Of the entries below, return exactly those lines that fall between the one containing "Image resolution: width=959" and the one containing "You are a computer-use agent. The image", the two end lines included.

====== Data provided

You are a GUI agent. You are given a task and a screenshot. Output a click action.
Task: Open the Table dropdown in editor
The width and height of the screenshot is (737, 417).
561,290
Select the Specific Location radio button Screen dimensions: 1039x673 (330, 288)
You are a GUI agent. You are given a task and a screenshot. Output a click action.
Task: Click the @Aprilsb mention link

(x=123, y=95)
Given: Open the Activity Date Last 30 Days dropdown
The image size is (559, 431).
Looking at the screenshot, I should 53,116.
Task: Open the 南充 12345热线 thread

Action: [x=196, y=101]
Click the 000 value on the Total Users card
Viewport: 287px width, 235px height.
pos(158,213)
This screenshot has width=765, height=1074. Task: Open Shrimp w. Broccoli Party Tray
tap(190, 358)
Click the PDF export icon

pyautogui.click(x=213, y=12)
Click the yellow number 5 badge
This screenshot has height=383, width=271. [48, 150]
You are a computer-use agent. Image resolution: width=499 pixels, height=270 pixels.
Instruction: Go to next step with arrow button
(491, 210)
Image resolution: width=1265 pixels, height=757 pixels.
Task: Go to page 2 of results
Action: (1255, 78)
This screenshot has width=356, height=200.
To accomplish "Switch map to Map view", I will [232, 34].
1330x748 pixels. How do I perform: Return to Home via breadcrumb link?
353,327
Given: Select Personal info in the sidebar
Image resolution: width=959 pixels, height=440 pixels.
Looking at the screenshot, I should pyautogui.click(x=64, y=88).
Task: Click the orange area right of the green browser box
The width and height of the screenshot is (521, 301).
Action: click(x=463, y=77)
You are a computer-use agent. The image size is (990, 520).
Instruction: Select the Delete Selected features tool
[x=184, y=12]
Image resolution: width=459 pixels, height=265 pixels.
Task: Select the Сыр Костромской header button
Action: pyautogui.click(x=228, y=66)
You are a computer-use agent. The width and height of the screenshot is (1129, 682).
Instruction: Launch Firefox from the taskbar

============

Solution below
Image resolution: width=959 pixels, height=440 pixels.
Looking at the screenshot, I should pyautogui.click(x=64, y=88).
Task: Click the orange area right of the green browser box
The width and height of the screenshot is (521, 301).
Action: click(x=463, y=77)
You are a computer-use agent. The image size is (990, 520).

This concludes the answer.